Monday, October 31, 2016

David Korten: We Never Voted for Corporate Rule

The $66 billion sale of Monsanto is yet another reminder of how corporations have colonized the world and subverted democracy. To regain our future, we must claim our right to popular sovereignty.



This column is the second part of a series. To read Part One, click here
In Part One, I argued that a healthy society requires that governments be accountable to the people for the well-being of all, and that corporations be accountable to democratic governments.
Last week, Bayer, a transnational drug and pesticide company, secured funding for its $66 billion offer to acquire Monsanto, the world’s largest producer of agricultural seeds.
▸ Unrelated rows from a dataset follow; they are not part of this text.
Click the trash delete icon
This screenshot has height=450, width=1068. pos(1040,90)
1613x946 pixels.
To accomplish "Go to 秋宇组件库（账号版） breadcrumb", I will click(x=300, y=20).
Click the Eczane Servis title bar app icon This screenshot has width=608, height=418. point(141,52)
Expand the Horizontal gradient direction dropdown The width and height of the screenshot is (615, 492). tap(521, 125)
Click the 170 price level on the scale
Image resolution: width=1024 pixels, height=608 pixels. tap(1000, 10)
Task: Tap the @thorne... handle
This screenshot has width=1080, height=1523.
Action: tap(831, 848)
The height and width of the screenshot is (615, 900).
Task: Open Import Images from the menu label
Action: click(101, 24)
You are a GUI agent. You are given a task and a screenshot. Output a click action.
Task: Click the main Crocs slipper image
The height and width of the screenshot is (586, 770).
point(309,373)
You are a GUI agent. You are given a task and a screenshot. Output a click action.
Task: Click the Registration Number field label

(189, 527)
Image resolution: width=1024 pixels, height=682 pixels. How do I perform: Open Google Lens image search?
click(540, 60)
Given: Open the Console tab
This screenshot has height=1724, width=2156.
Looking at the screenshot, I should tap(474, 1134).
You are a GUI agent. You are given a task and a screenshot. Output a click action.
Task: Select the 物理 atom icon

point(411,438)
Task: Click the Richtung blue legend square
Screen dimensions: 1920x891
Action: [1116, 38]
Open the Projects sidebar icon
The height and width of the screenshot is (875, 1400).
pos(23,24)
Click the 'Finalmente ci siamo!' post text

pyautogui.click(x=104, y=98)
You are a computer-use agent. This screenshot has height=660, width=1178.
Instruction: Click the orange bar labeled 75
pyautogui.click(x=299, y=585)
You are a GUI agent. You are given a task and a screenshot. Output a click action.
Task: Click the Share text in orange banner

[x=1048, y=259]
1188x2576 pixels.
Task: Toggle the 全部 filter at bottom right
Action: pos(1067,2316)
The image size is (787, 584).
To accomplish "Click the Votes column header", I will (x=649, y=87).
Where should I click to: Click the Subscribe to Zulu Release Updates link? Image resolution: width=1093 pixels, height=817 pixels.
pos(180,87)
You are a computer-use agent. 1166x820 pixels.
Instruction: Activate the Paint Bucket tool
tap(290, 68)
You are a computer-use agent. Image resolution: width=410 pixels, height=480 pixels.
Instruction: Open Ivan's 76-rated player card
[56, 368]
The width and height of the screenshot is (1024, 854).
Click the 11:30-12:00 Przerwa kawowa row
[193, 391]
This follows the announced $130 billion merger of chemical giants Dow and DuPont, and ChemChina’s proposed $43 billion purchase of the seed and pesticide firm Syngenta.
Bayer, DuPont, Dow, Monsanto, and Syngenta are five of the world’s six biggest pesticide and seed corporations. There are claims, which I find credible, that the “Big 6” and their products bear major responsibility for pesticide-resistant weeds and insects, and are implicated in impoverishment of small farmers, collapse of honeybee colonies, water pollution, and loss of biodiversity and soil fertility—all serious attacks on the common good. And similar consolidation continues in most every sector of the economy.
As individual corporations grow in size, global reach, and political power, we see a corresponding shift in the primary function of national governments—from serving the interests of their citizens to assuring the security of corporate property and profits. They apply police and military powers to this end, subsidize corporate operations, and facilitate corporate tax evasion. They let corporations off the hook with slap-on-the-wrist fines for criminal actions. Rarely, if ever, do they punish top executives.
We the People never voted to yield our sovereignty to transnational corporations. Nor was the corporate takeover a response to public need.
The subversion began with the recolonization of developing countries, which I witnessed firsthand while living and working as a development professional in Asia from the late 1970s to the early 1990s. For years, the World Bank, the International Monetary Fund (IMF), and national foreign assistance programs had been luring former colonies into funding development projects with debt payable in foreign currency. They could repay only by selling their national assets and the fruits of their labor to foreign corporations.